
  2. In “Plan 9 from Outer Space”, Eros says “A ray of light is made up of MANY atoms!” Mind you, that is one of the most sensible lines in the entire movie.

  3. Journey to the center of the Earth is my favorite Jules Vernes book. And I also enjoyed the movie a lot.

    I’d quote “2001: A space odyssey” as one of the rare hard SF films, excluding maybe the final part of the movie.

    A TV series which featured usually pretty hard science (well, compared to what we are usually fed on TV) was the 2000 series “The Invisible Man”. Maybe it didn’t make too much sense biologically, inserting a gland in the brain that produces an invisible-making substance, but from the physics point of view, it wasn’t too bad. Especially now that we have all these new meta-materials bending light coming out.

  4. One particularly discordant thing about the original War of the Worlds film is the dialogue right at the end which says (or paraphrases) these lines from the book:

    “..slain by the putrefactive and disease bacteria against which their systems were unprepared; slain as the red weed was being slain; slain, after all man’s devices had failed, by the humblest things that God, in his wisdom, has put upon this earth.”

    This falsely gives the whole film (and by association the book) apparent religious overtones.

    But this is really out of context. Wells is clearly using ‘God’ as a synonym for nature, as Darwin once did (and later said he regretted it) – although Wells does more so in this part of the book (references to the Angel of Death and Sennacherib).

    In the next paragraphs Wells explains that the reason the invaders die was they had not co-evolved (by Darwinian natural selection) with the microbes that humans and other life on earth are accustom too:

    “these germs of disease have taken toll of humanity since the beginning of things–taken toll of our prehuman ancestors since life began here. But by virtue of this natural selection of our kind we have developed resisting power; to no germs do we succumb without a struggle, and to many–those that cause putrefaction in dead matter, for instance–our living frames are altogether immune. But there are no bacteria in Mars, and directly these invaders arrived, directly they drank and fed, our microscopic allies began to work their overthrow. Already when I watched them they were irrevocably doomed, dying and rotting even as they went to and fro. It was inevitable. By the toll of a billion deaths man has bought his birthright of the earth, and it is his against all comers; it would still be his were the Martians ten times as mighty as they are. For neither do men live nor die in vain.”

───

* [WHAT THE EXERCISE ASKS] Finish out the next part of the reader comments on science in science fiction films, picking up after the last sentence shown.

Collected data entries

───

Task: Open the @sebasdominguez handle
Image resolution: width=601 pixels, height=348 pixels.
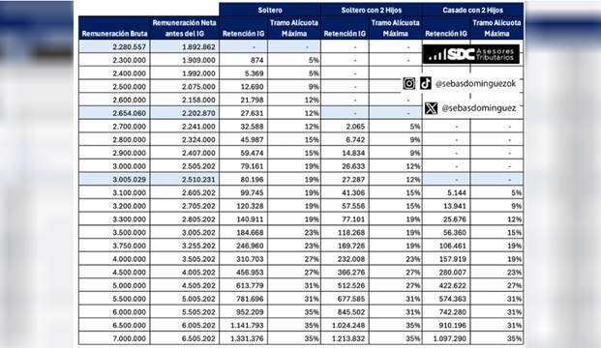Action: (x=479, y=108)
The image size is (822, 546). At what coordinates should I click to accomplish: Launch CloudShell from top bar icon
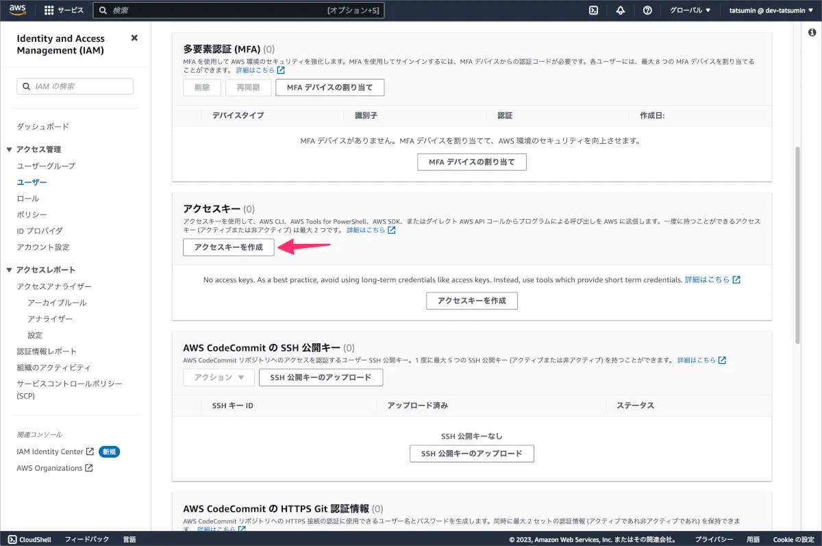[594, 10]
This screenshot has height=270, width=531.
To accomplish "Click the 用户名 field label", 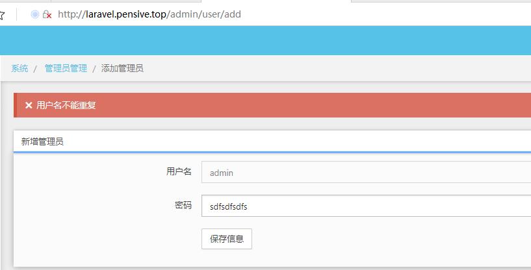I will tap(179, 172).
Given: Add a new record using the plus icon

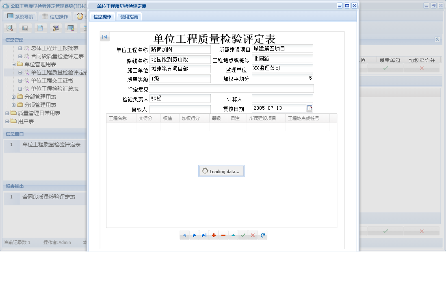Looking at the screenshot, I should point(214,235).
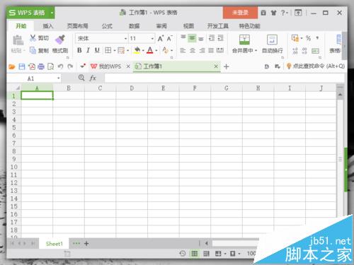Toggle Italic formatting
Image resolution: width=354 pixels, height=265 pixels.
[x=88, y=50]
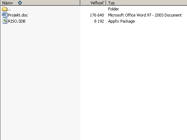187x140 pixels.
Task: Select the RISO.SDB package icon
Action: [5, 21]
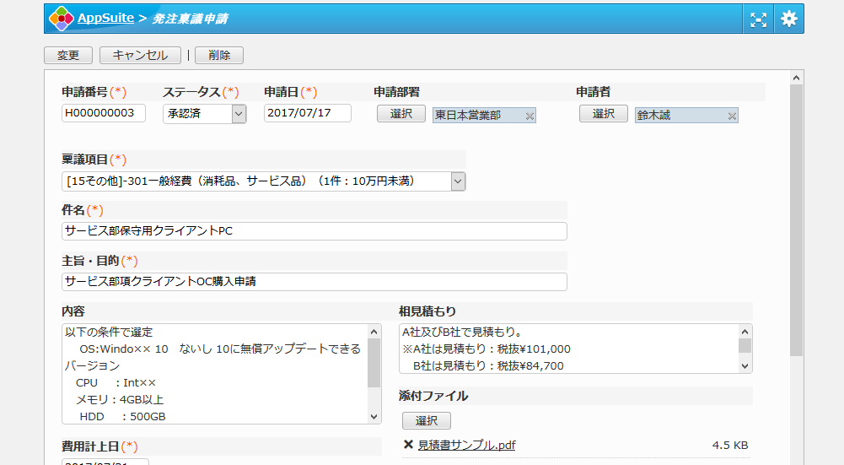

───

* [REPLY TO THE EXERCISE]
    1. Paul– Thanks for this. It’s exactly the point I was going to make about the 1953 War of the Worlds.

      GCM

  5. Jerry Lewis in the Nutty Professor – “Oxygen… is a gas.”

    Am I allowed to mention the Quatermass films? I read somewhere that the three films cover the three main alien stories -1/ We go to space & bring them back (the Quatermass Xperiment) 2/ They come & invade earth (Quatermass 2) 3/ They were always here (Quatermass and the Pit).

  6. How about “The Andromeda Strain” (the original 1971 film and not the 2008 miniseries)?

    The film touches on clinical microbiology, lab instrumentation (mass spectrometry, electron microscopy, x-ray diffraction, radio-isotope tracing, etc), clinical diagnosis, etc.

    The lab animal “deaths” in the movie were faked using CO2 gas. Once the animals stopped moving, they stopped filming and a technicial revived them immediately.

  7. I thought “Lorenzo’s Oil” did a pretty fair job of representing scientific research and discovery. And Joss Whedon’s “Serenity” got a few things right that almost no sci-fi space movies do…like no sound in a vacuum. Plus–rollicking fun.

  8. Contact?!—uggh.

    This shouldn’t be difficult, people. What has time travel, sleek spaceships, nuclear warheads, mutants, frontal lobotomies performed by chimpanzees (still freaks me out), gorilla guerrillas, subterranean ruins, the wrecked Statue of Liberty, all with open contempt of religion and Linda Harrison barely concealed in some animal skin?

  9. I also love the cheesiness of ‘The Journey to the Center of the Earth’ – even the fact that one of its stars is Pat Boone – who is not exactly known now as a science advocate (I wonder if those rubber Dimetrodons were what turned him off evolution?)